NASCAR Hall of Fame probes stock car history with new exhibits

By RK Motors - Jul 09, 2018

Red Vogt, who suggested the NASCAR name. Photo courtesy NASCAR Hall of Fame.

Red Vogt, who suggested the NASCAR name. Photo courtesy NASCAR Hall of Fame.

 

By no means did stock car racing start with NASCAR. Rather, a patchwork of stock car racing organizations blanketed the country before and immediately after World War II, and hardly any of them agreed on rules, race structure, or driver eligibility. Promoter Bill France aimed to rectify that situation, and his efforts – along with those of many others – forms the basis of the NASCAR Hall of Fame’s upcoming exhibit, “1948: Proving Grounds.”

“Most of the exhibits in our great hall are more contemporary, but with the 70th anniversary of the first NASCAR season, we wanted to look at what was a largely forgotten season of the series,” said Dan Simone, curator for the NASCAR Hall of Fame.

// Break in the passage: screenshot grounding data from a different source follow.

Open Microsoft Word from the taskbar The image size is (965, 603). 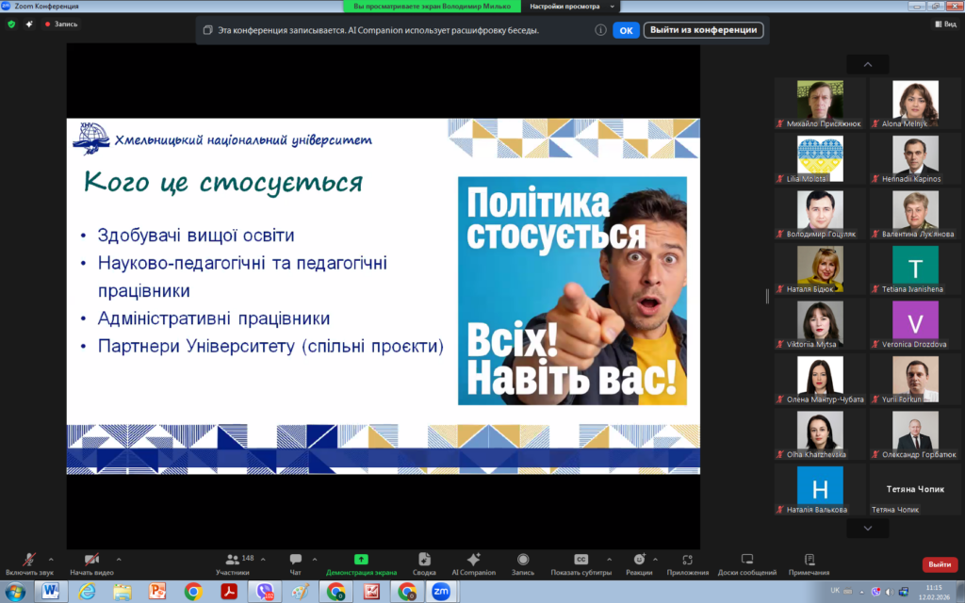click(51, 592)
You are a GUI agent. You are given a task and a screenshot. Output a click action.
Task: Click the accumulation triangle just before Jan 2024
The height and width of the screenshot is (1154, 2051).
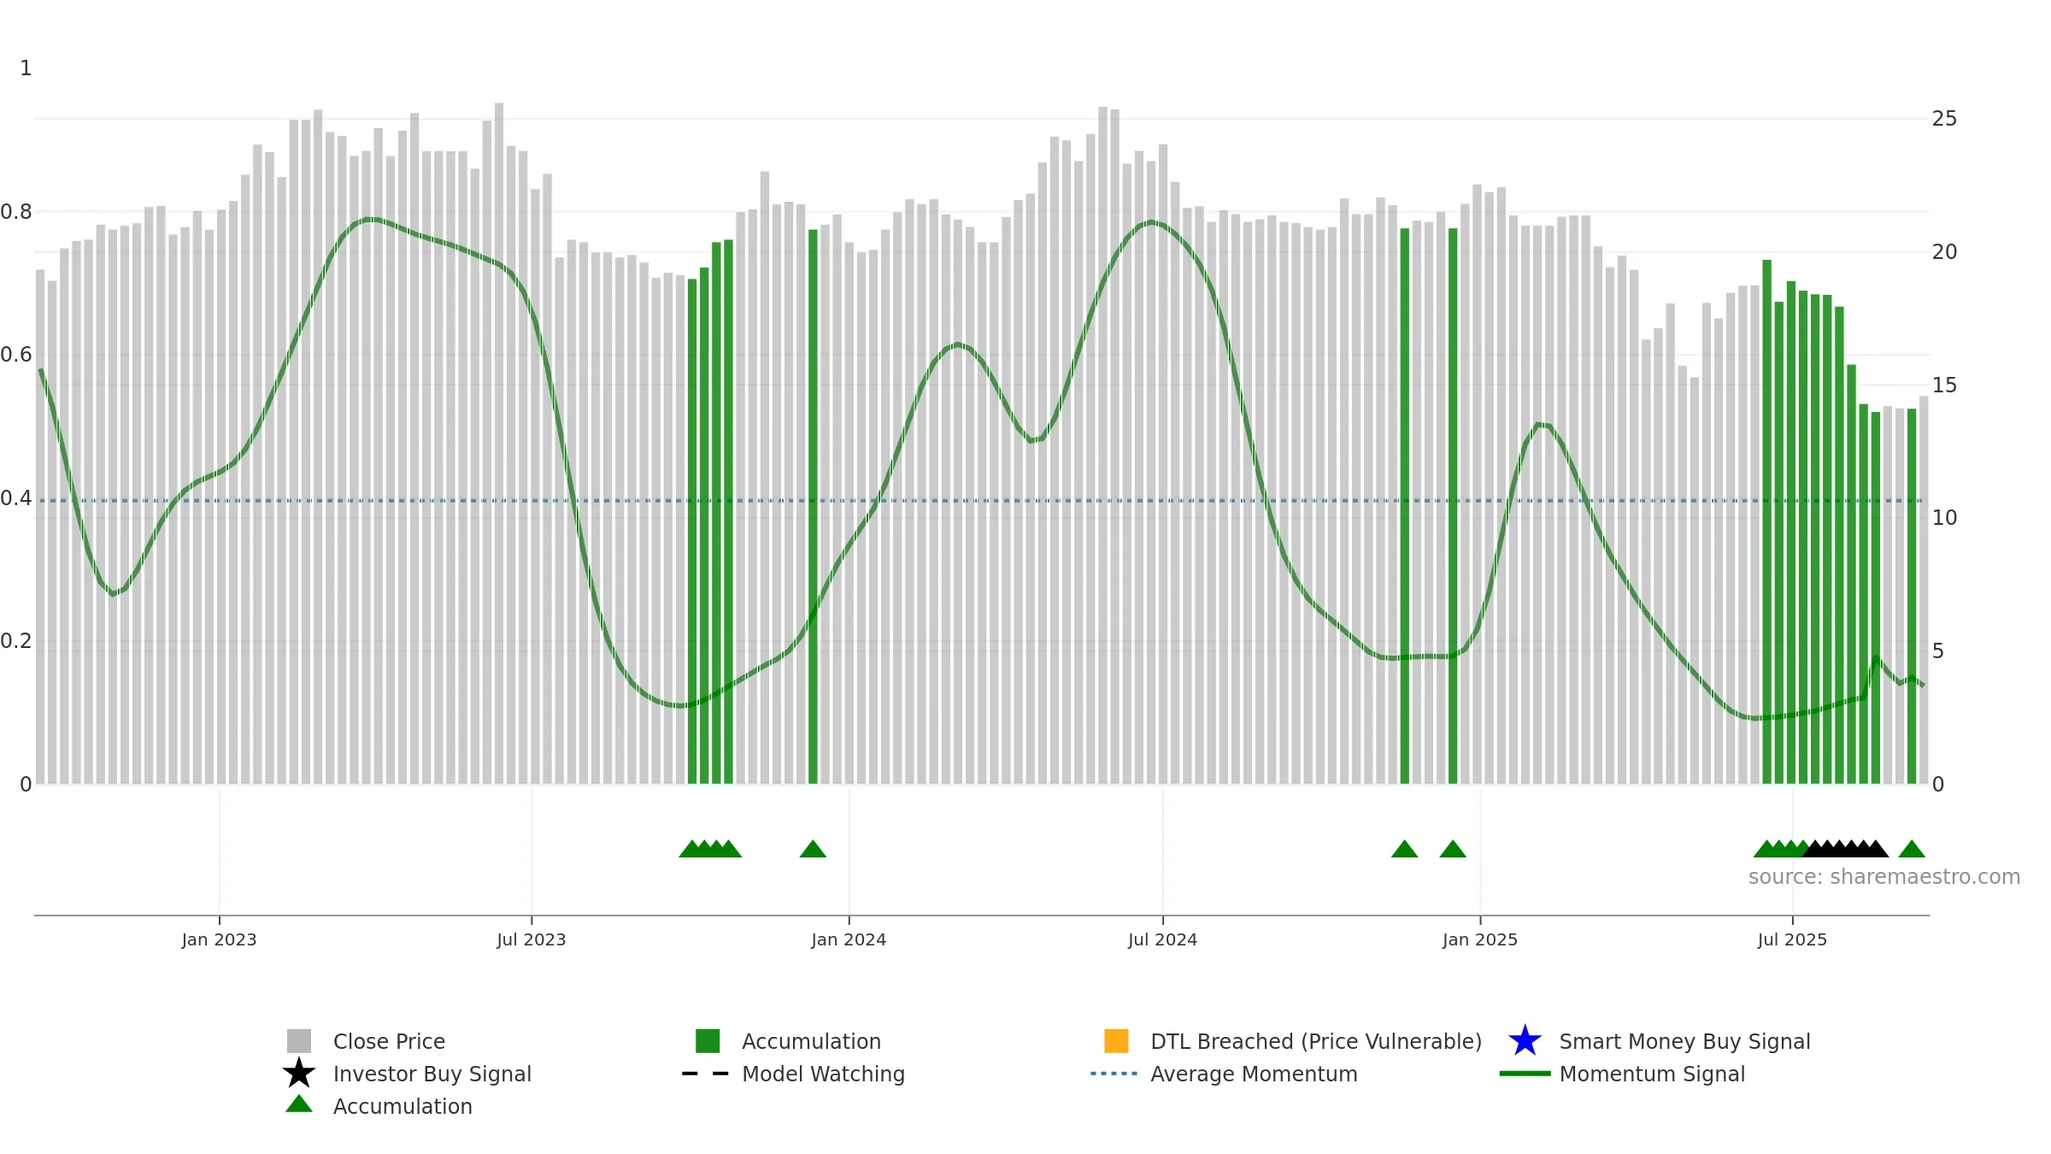click(x=813, y=849)

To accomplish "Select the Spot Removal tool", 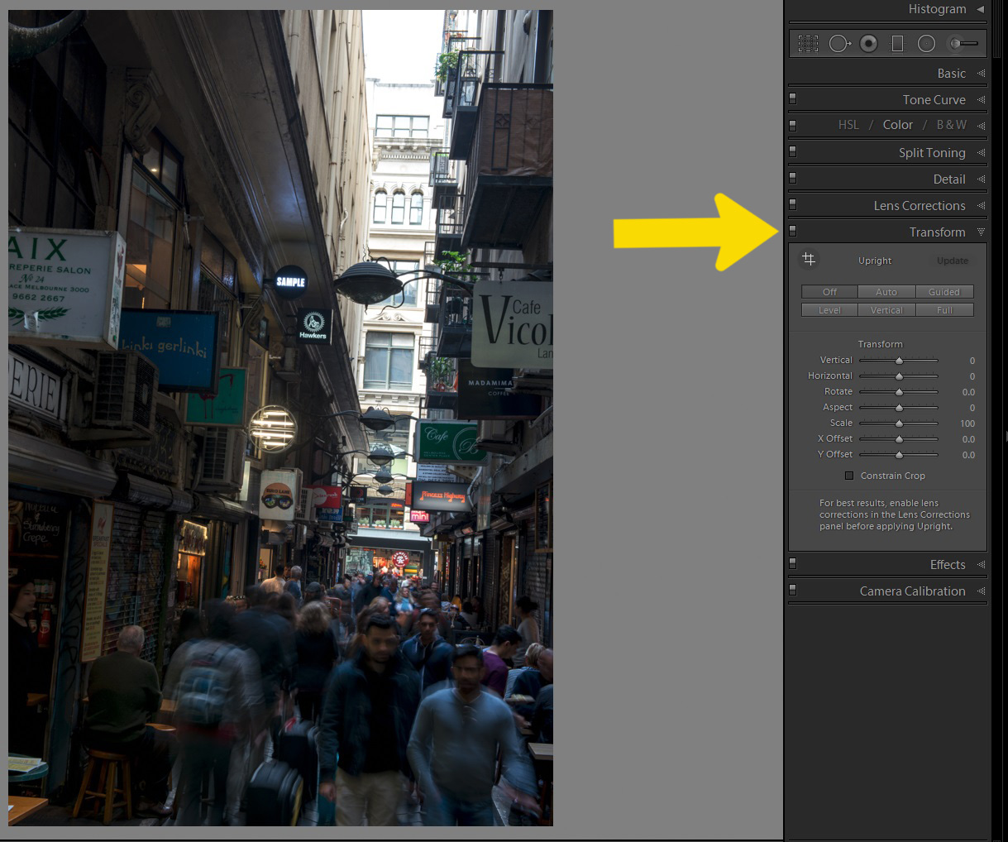I will (839, 44).
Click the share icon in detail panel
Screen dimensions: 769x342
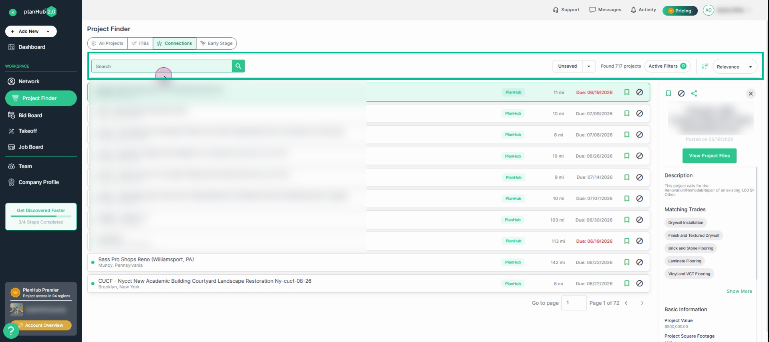694,93
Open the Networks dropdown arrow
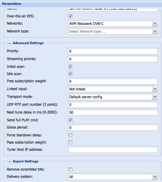162x182 pixels. pyautogui.click(x=155, y=23)
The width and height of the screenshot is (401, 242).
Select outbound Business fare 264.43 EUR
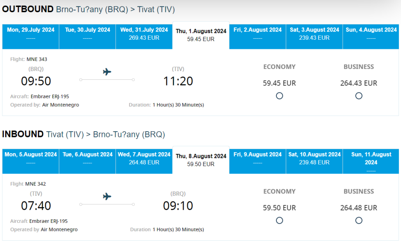coord(359,96)
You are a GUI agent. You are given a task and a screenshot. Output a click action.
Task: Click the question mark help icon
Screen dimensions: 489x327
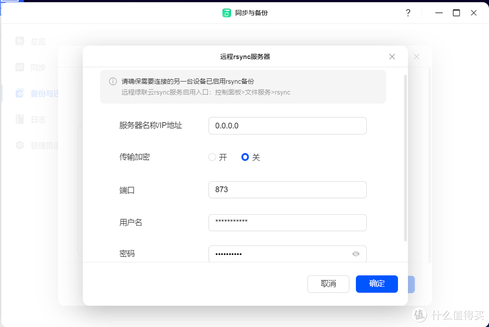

France, originally from Washington, D.C., migrated to Florida in 1934 and, after placing fifth at one of the first – if not the first – stock car race on the sands of Daytona Beach in March 1936, he took over promotional duties for the race.

While France had a world-class track on his hands (literally, given the number of land-speed racers who made their way to the sands of Daytona and nearby Ormond to etch their names in the record books), he didn’t exactly have the sport of stock car racing to himself at the time. Other promoters pushed races as far away as Elgin and California; meanwhile in France’s corner of the country moonshine runners capable of outrunning highly modified stock-appearing cars proved well suited to the sport and filled the ranks of other stock-car racing sanctioning bodies like the National Stock Car Racing Association and the U.S. Stock Car Drivers Association.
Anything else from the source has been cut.